Text -
=======
Howard’s End is on the Landing by Susan Hill

Now I know everyone in the blogosphere has been talking about this ad yawneam so I’ll start by saying I hope I have written a take on Howard’s End is on the Landing that is different enough to other reviews to hold your interest. If I haven’t, I apologise in advance.

What attracted me to this book? Why was I so keen to get my hands on it that I went as far as preordering it, paying full price for a new hardback – something I never do? I think it was partly because the subtitle was so intriguing – ‘a year of reading from home’. I have longed to do this for a while; to curb my habit of accumulating more and more and more books, of guiltily watching the piles of books I know I won’t have time to read this year, let alone this month, grow and grow and grow into unwieldy, dangerous, tottering piles that are slowly covering the floor of my bedroom. I was excited to read of how this process might be worked through…how the cravings for book buying, for browsing in book shops, for just seeing if they have that one book I’ve been looking for, no others, just that one, I’ll just pop in, honestly…might be tackled and overcome. I was hoping to find an inspirational and encouraging set of musings on the joys of being able to read, guilt free, not constantly watching the growing TBR pile and feeling paralysed with shame at the lack of willpower possessed to reduce it; of the pleasure of meandering one’s way through the accumulated volumes amassed throughout a lifetime, of the pressures one feels to read new books, and what it is like to immerse yourself in a library that is completely disconnected from the current literary scene.
=======
Item position entries
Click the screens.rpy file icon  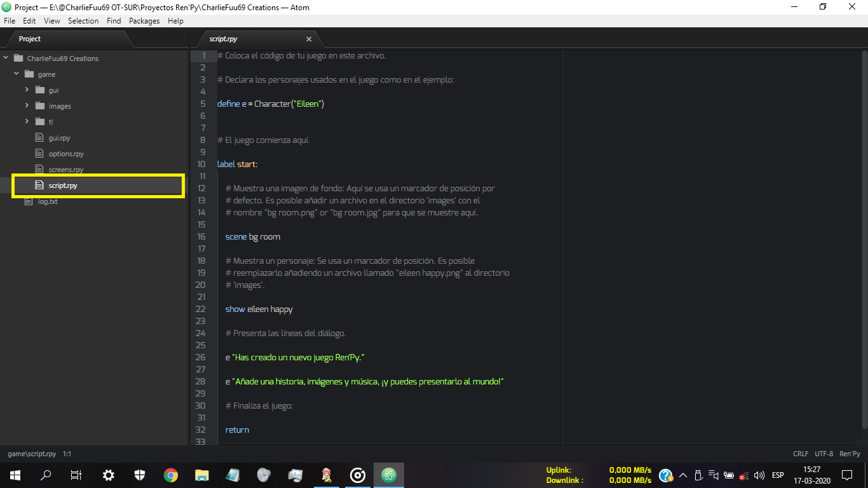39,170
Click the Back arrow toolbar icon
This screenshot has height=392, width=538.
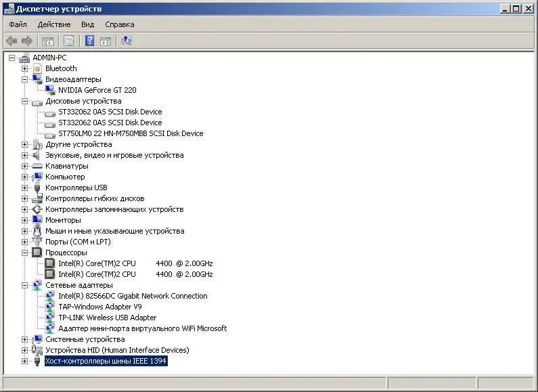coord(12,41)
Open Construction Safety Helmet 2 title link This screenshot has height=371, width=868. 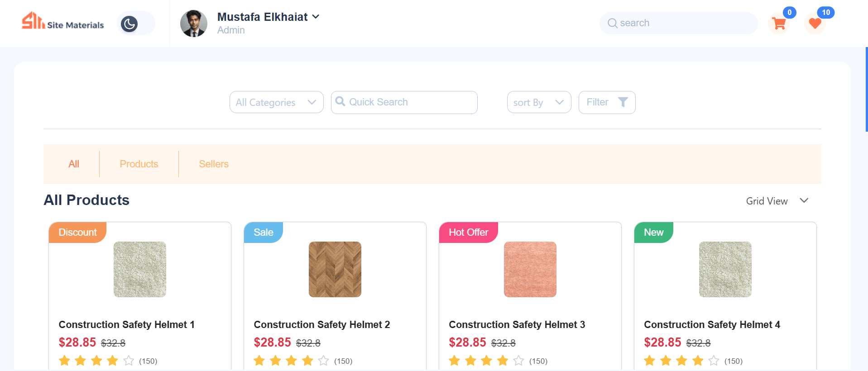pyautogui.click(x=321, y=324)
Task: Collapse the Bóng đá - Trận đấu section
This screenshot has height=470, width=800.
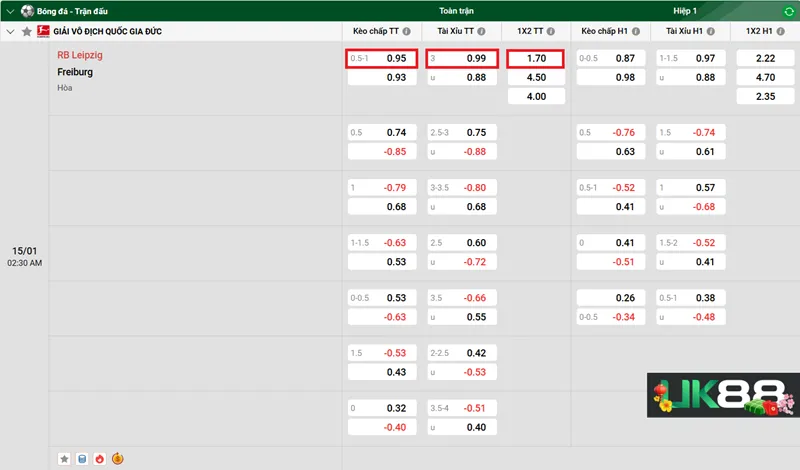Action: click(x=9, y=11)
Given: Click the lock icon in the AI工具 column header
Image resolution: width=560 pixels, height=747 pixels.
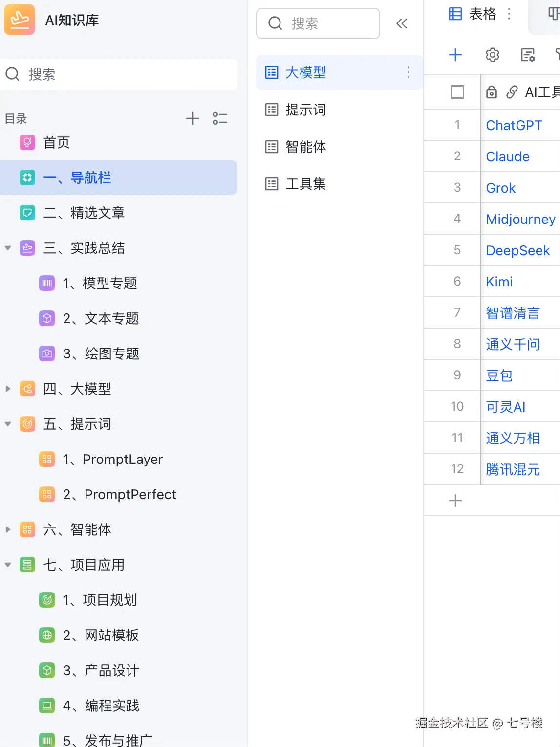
=======
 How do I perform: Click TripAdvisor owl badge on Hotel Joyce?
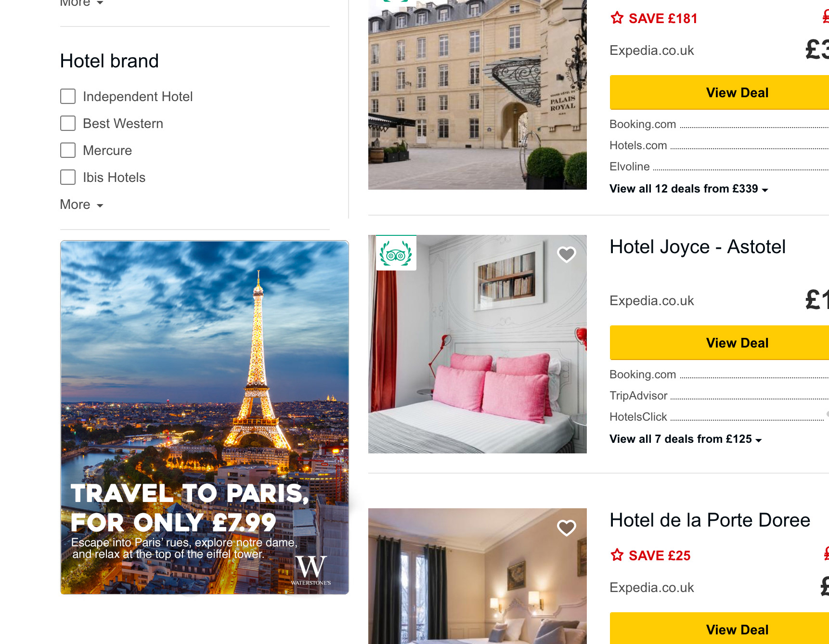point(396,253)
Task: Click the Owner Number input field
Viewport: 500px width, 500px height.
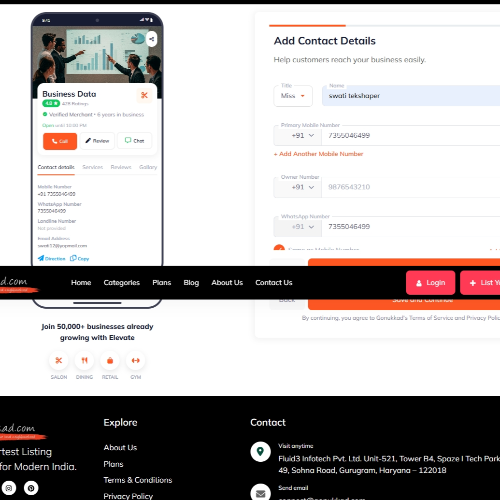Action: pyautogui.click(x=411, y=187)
=======
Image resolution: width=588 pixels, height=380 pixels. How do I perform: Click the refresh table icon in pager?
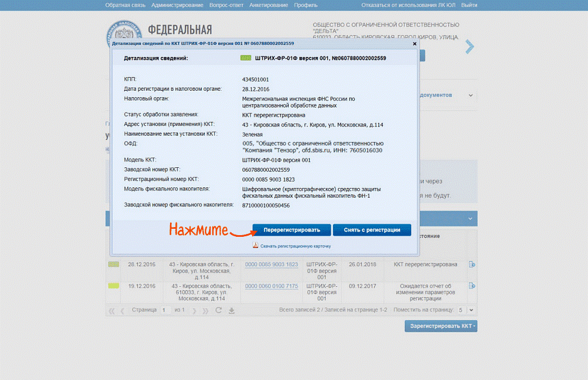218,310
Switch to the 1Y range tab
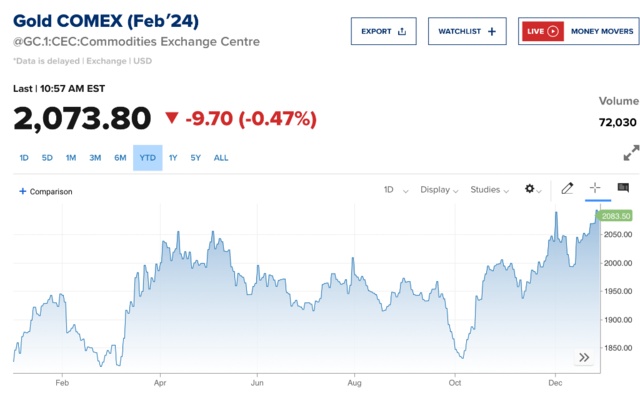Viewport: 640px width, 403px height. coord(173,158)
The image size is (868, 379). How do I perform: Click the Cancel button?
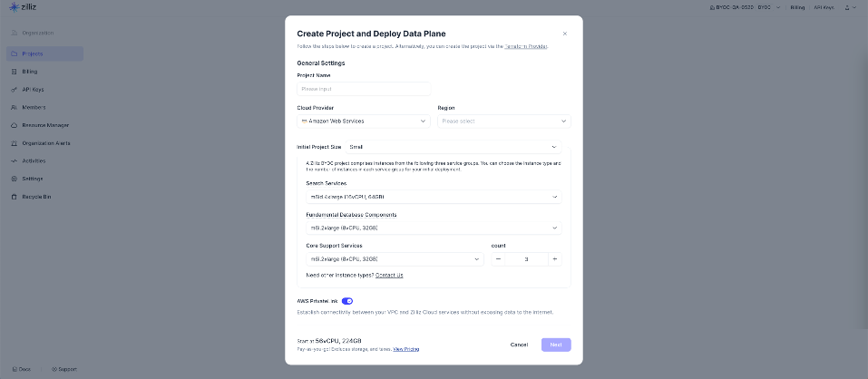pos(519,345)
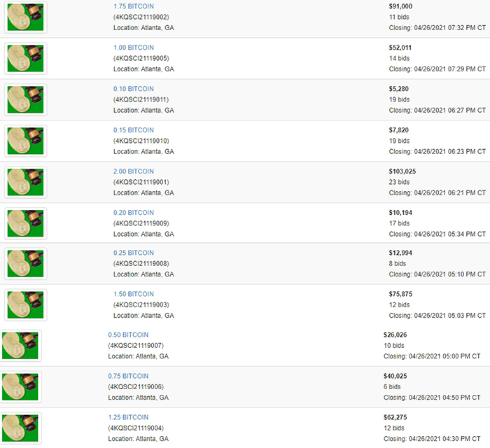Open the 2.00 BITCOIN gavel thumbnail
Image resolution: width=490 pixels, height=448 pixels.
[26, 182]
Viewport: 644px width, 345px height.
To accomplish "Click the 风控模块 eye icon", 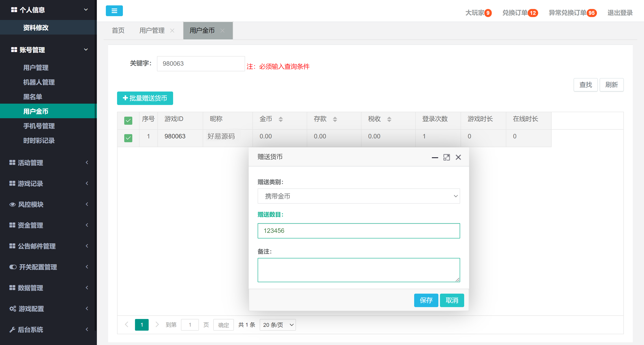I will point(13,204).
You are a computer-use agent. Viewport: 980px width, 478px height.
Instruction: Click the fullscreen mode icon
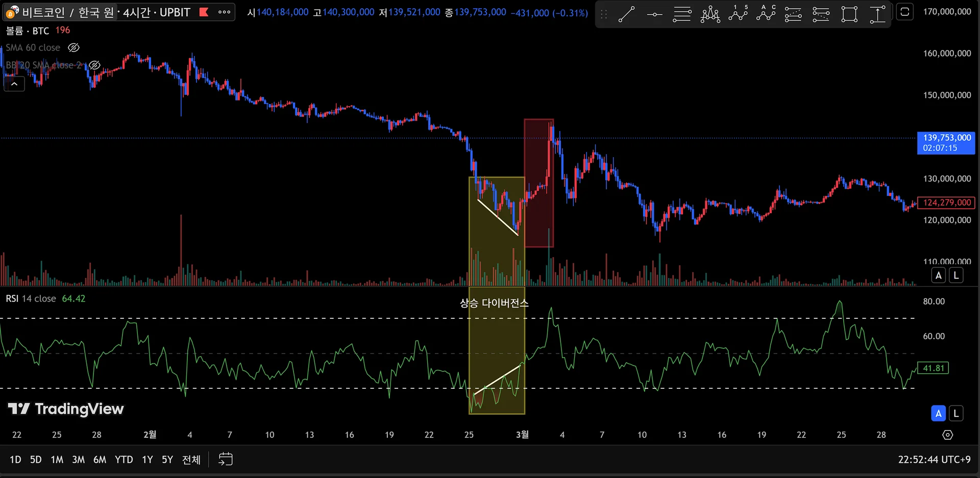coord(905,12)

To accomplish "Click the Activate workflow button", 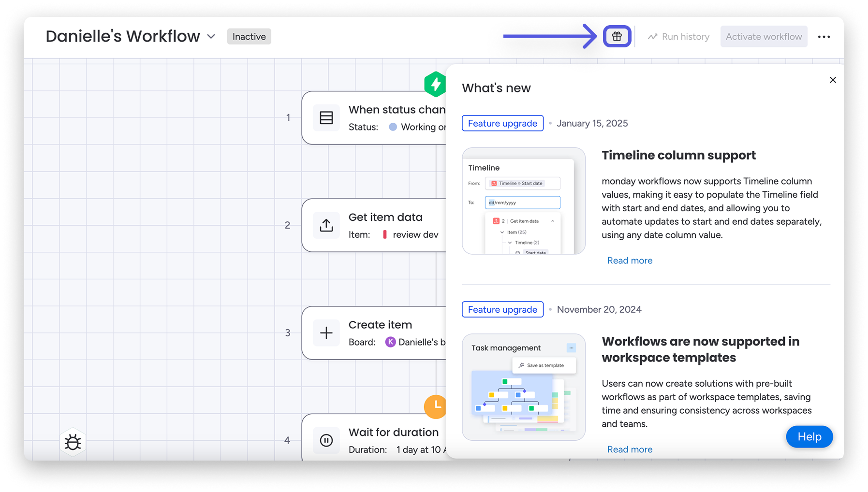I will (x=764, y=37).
=======
Problems to solve -
1. Which three adjectives does the book review use to describe the piles of books covering the bedroom floor?
2. Update the entries between the lines holding "Task: Click the Owner Number input field" and "Action: pyautogui.click(x=411, y=187)", inclusive, so that "input field" becomes "text box" and everything else stays the same. Leave the pictures out of your answer.

Results of the tasks -
1. unwieldy, dangerous, tottering

2.
Task: Click the Owner Number text box
Viewport: 500px width, 500px height.
Action: pyautogui.click(x=411, y=187)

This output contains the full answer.